Texto dado >>
"""

Teresa, la santa de la otra dimensión
El título es
confuso e intentaré explicarlo para que los lectores sepan a qué me refiero.
Existen dos posibles modos de interpretar la figura de santa Teresa. Uno, desde
la aceptación de que Dios existe y que actúa en la vida de los creyentes y con
mucha evidencia en el caso Teresa: Él la hizo una mujer santa y,
como consecuencia, escritora y fundadora. Esta ha
sido la interpretación que ha prevalecido durante siglos y la que, creo, sigue
prevaleciendo. El fundamento se encuentra en los mismos textos teresianos
leídos con libertad, sin prejuicios ideológicos. Por mi cuenta aludo a los
siguientes hechos.
El primero fue
su “conversión definitiva”, una experiencia fundante obrada, según ella, por el
Espíritu Santo. El momento lo ha descrito como un cambio radical desde una vida
mediocre, sin relevancia espiritual en el convento de La Encarnación,
a una experiencia de liberación interior para amar con pasión, pero sin apegos
afectivos: “Desde aquel día yo quedé tan animosa para dejarlo todo por Dios
[…]. Ya aquí me dio el Señor libertad y fuerza para ponerlo
por obra […], en un punto me dio la libertad” (Vida, 24,
5-8). Se sitúa el hecho hacia el año 1556 y a partir de entonces se adensa en
su conciencia la certeza de que Dios no solo es un Ser existente, sino capaz de
actuar en su vida, una experiencia mística in crescendo hasta
su muerte. Pero hay más datos.

"""

Entradas dadas >>
"""

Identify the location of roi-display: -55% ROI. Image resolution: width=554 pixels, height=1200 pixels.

"""
"""

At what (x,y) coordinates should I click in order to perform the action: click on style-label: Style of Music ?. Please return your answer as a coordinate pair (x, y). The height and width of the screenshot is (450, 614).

"""

Tarea escrita 1 >>
Devuelve, sin cambiar nada, el fragmento del texto sobre santa Teresa que empieza con "Teresa, la santa" y sigue hasta "siguientes hechos.".
Tarea escrita 2 >>
Responde estas preguntas con lo que dice el texto sobre santa Teresa:
(a) ¿Cuántos modos posibles hay de interpretar la figura de santa Teresa?
(b) ¿Cómo se llama el convento donde llevaba una vida mediocre?
(c) ¿Hacia qué año se sitúa su "conversión definitiva"?

Respuesta 1 >>
Teresa, la santa de la otra dimensión
El título es
confuso e intentaré explicarlo para que los lectores sepan a qué me refiero.
Existen dos posibles modos de interpretar la figura de santa Teresa. Uno, desde
la aceptación de que Dios existe y que actúa en la vida de los creyentes y con
mucha evidencia en el caso Teresa: Él la hizo una mujer santa y,
como consecuencia, escritora y fundadora. Esta ha
sido la interpretación que ha prevalecido durante siglos y la que, creo, sigue
prevaleciendo. El fundamento se encuentra en los mismos textos teresianos
leídos con libertad, sin prejuicios ideológicos. Por mi cuenta aludo a los
siguientes hechos.

Respuesta 2 >>
(a) Dos.
(b) La Encarnación.
(c) Hacia el año 1556.